At Large in Ballard: The Braillist
Mon, 02/08/2010
Joyce Van Tuyl’s life work began in the 1950s with a newspaper story. Her job may be ending this week, but not her work.
Half a century ago, her local paper in Santa Clara County, Calif., wrote about the lack of Braille texts for blind students being integrated into classrooms with sighted children.
The story also mentioned an evening class in Braille transcription that caught Joyce’s interest. She took the class and practiced two hours a day while her younger child was in kindergarten.
Two years later Joyce became the teacher.
Joyce’s children are long grown, in fact she now has five grandchildren and 10 great-grandchildren, but she is still a Braillist, and will be after her job at the Washington Talking Book and Braille Library ends on Feb. 12.
Even though Joyce will be 85 next fall, she is not retiring by choice, rather as a victim of severe state budget cuts.
It is an emerging theme I wrote last week in a piece about Simone Vilandre, who is starting a new career at age 60.
That was Joyce Van Tuyl’s age when she moved from California to take a job at the Washington Talking Book and Braille Library.
Joyce’s specialty is translating mathematics and science. She has a degree in chemical engineering from the University of Michigan.
She has been in Seattle, and the library, for 25 years, and a beloved member of her late-husband’s family, who are longtime Ballard residents.
Ever since that first class, Braille transcription has consumed Joyce’s life, even though she was more often a volunteer than a paid employee in the early years.
One math teacher at a school where she volunteered would telephone from home to dictate the math test, and Joyce would have it transcribed by the time she arrived at school.
When Joyce began transcribing Braille in the 50s, it was done with slate and a stylus, punching in the dots backwards so that they could be read correctly on the reverse side.
In the early days of transcription, a single error on a sheet meant starting over from scratch. Now she uses a computer and says her two favorite words in the English language are “insert” and “delete.”
Although special software aids transcription greatly, computers are not infallible.
A computer tracks letters rather than context. Joyce cited the example of the computer transcribing “chemotherapy” using the symbol for “mother.”

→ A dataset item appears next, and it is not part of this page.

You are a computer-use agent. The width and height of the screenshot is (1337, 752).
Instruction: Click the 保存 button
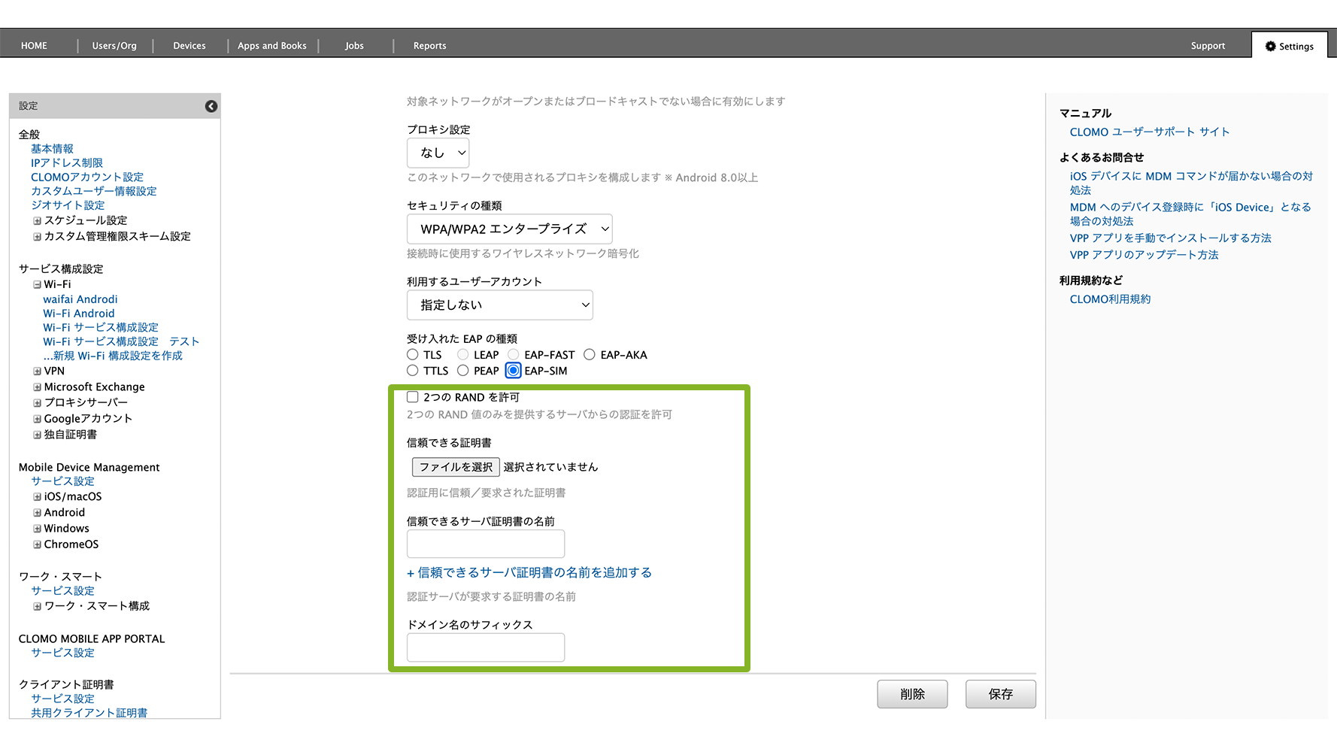pyautogui.click(x=1000, y=694)
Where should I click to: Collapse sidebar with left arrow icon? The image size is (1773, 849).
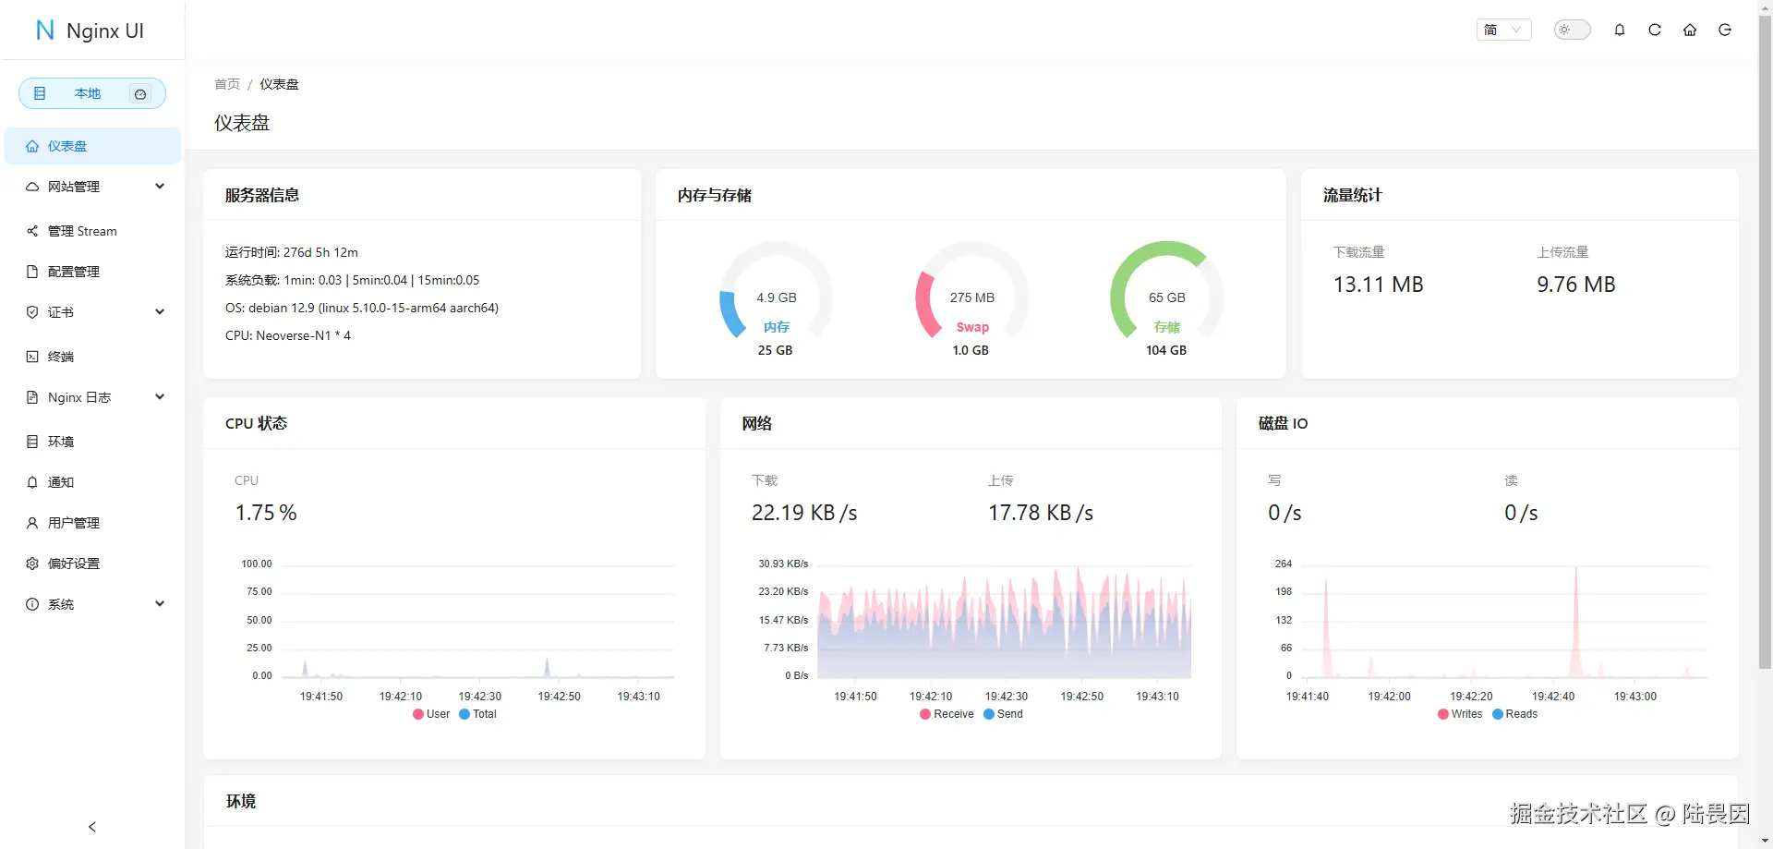coord(92,827)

Joyce loves teaching others transcription and plans to offer classes, with an emphasis on math code, after her job ends.
She is purchasing a new computer for her Sunset West apartment in order to continue her work.
In her 25 years with the library, she has always had at least 25 volunteers working at home. There are more than 400 volunteers working with the library, 40 in her department.
The library has upwards of 11,000 patrons, but Joyce points out there are likely double that many people in the state who do not even know they could benefit from the library’s services.
Services for the blind were first developed for World War II veterans and then expanded to other visually-impaired persons, from causes as varied as macular degeneration, side effects of diabetes, glaucoma and even Parkinson’s Disease due to tremors.
Joyce had been considering retirement but would have liked to have it be on her time schedule. Now she is scrambling to prepare for the consequences of unemployment, such as the need to apply for Medicare.
She will not be idle nor does she plan to leave Washington, even though all her offspring are elsewhere.
Joyce feels adopted by her late-husband’s family. “I will never leave Seattle as long as my sister-in-law is here," she said.
Joyce can foresee some advantages, such as driving her car less and perhaps less frustration over the lack of bus service along Seaview Avenue Northwest, to no longer commuting to the library located at Ninth Avenue at the northeast edge of downtown Seattle.
She also looks forward to choosing what to read rather than working on transcribing as many as 20 books at one time.
Perhaps she’ll have more time to socialize at Sunset West. As it is, all she claims that she does is eat and sleep there; her job has been all consuming.
But, transcribing Braille is still her passion, and she is not going to stop doing what she loves to do.
Joyce reads by touch and she reads with her eyes, “It’s all the same to me.”
What will not be the same after Feb. 12: the Washington Talking Book and Braille Library.
Joyce has more than 60 years of experience coded in her brain and her fingertips. She will prove irreplaceable.
The Washington Talking Book and Braille Library is located at 2029 Ninth Ave. Their Web site is www.wtbbl.org.